▶ [What you need to do]
Resume the piece on the Portland priests' annual convocation in Newport, writing on from its final sentence.

▶ [Document passage]
------------------------------------
This coming week, October 1-4, all the Portland archdiocesan priests together with other priests with archdiocesan assignments will be gathering for the annual clergy convocation in Newport.  The annual convocation is always a special project of our Presbyteral Council, this year under the leadership of Father John Henderson, our Vocations Director.  The chair and co-chair of the 2012 gathering are Father Ted Prentice of St. James in Molalla and Father Les Sieg of St. Anthony in Tigard.  We priests look forward to the gathering.  It is always a very fraternal, upbeat and informative session.  

The focus for this year’s convocation will be Cultural Diversity in the Church.  Ann Maria Lei, a local intercultural communications specialist, will be joining us on the second day to facilitate our discussion around this topic.  In preparation for that conversation, we were all invited to complete a brief survey, which hopefully will give us all a better understanding of our concerns, interests and experiences in dealing with the increasingly diverse church community we priests serve here in western Oregon.

During the convocation we also honor the priests who retired this past year and all the jubilarians celebrating 25, 50 and 60th anniversaries of ordination.  The Presbyteral Council also has a business session in which we are able to bring to the full body of the priests some of the matters that have been on the agenda.  A “best practices” forum was introduced last year and was a big hit, something we plan to repeat this year.  Elections also take place for new members of the Presbyteral Council, the Priests’ Personnel Board and the Priests’ Continuing Education Board.  Last, and certainly least as far as I am concerned, is a quasi-“state of the union” address by the archbishop.  You might say this will be my “lame-duck” presentation.  But I hope to acknowledge some of the fine work done by our priests and share some of my own dreams for the future under the leadership of our new archbishop.
------------------------------------
▶ [Information supplied]
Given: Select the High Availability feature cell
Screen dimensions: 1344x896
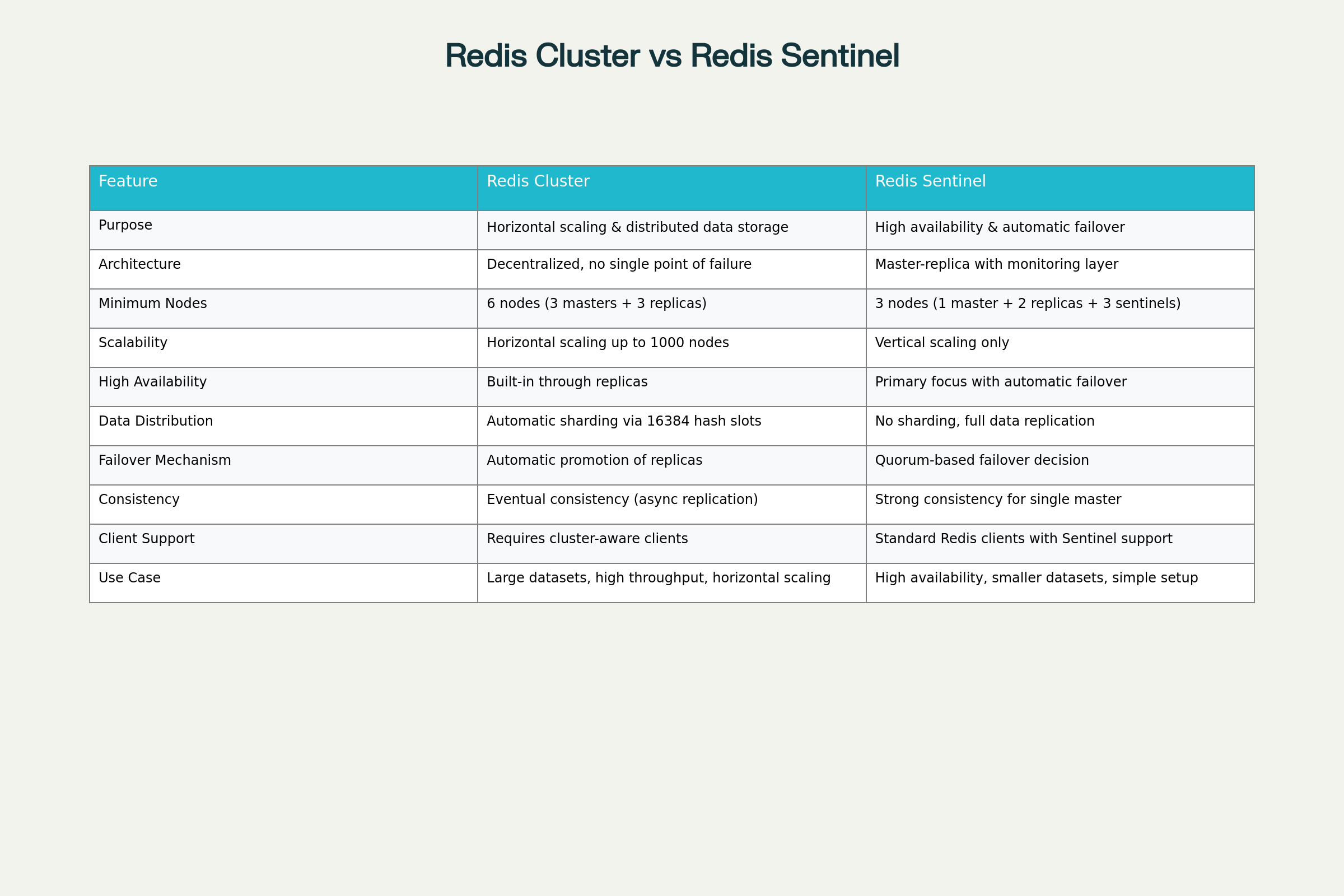Looking at the screenshot, I should [x=152, y=382].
------------------------------------
▶ [Expected answer]
Certainly the past several weeks have not been the easiest for our priests.  All the publicity about the arrest of Father Angel Perez because of the accusation of child sexual abuse has certainly made life challenging, awkward and downright discouraging for so many of our priests.  Many of the laity are still angry and confused and so are some of the priests.  Father Perez is our brother and friend and naturally we care about him and pray for him.  But the greater concern is for the victim, his family and all families affected with similar acts of abusive behavior.  Thanks be to God, most Catholics understand that the sin of one man is exactly that – the sin of one man.  Unfortunately this incident once again gives greater credence to those who want to denigrate the value of religion in general and Catholicism in particular and likewise mute the voice of the church on significant social issues in the public domain.

But, the priests of this archdiocese are a resilient and resourceful group.  We were all uplifted by the ordination of ten new men to join the presbyterate this past June.  We continue to fret about the loss every year of more and more religious priests from our corps of pastoral ministers.  But we are also very grateful that in recent years reinforcements have arrived from the Missionaries of the Holy Spirit, the St. John Society and the Domus Dei Society.  This year too the Franciscans were willing to take over a second parish, St. John the Baptist in Milwaukie, in addition to Ascension Church here in Portland.  The Dominicans have also been generous in giving another priest to work in parish ministry in Eugene.  The Apostles of Jesus, who had ministered almost exclusively in the Providence Health Care System, also are looking for more ways to be involved in pastoral ministry here.  Two more Holy Spirit priests also came to work in the diocese this past year.  But, in spite of it all, we were still shorthanded this summer and are struggling now to fill the void which has been created by the loss of the pastor in Woodburn.

Father John Henderson has done a fine job in taking over for Father Kelly Vandehey in our vocations office.  Eight new seminarians for the archdiocese reported to Mount Angel Seminary last month.  Our enrollment number at Mount Angel is down a bit this year but we still have seminarians at the North American College in Rome, Sacred Heart School of Theology in Hales Corners, Wisconsin and Saint Patrick’s Seminary in Menlo Park, California.  We are hopeful that seven to nine men will be ordained priests for service in this archdiocese next June.  Our seminarians are good men and we continue to do what we can to serve the growing Hispanic community more effectively by recruiting men from Latin American countries.  We have been especially fortunate in our relationship with the church in Colombia.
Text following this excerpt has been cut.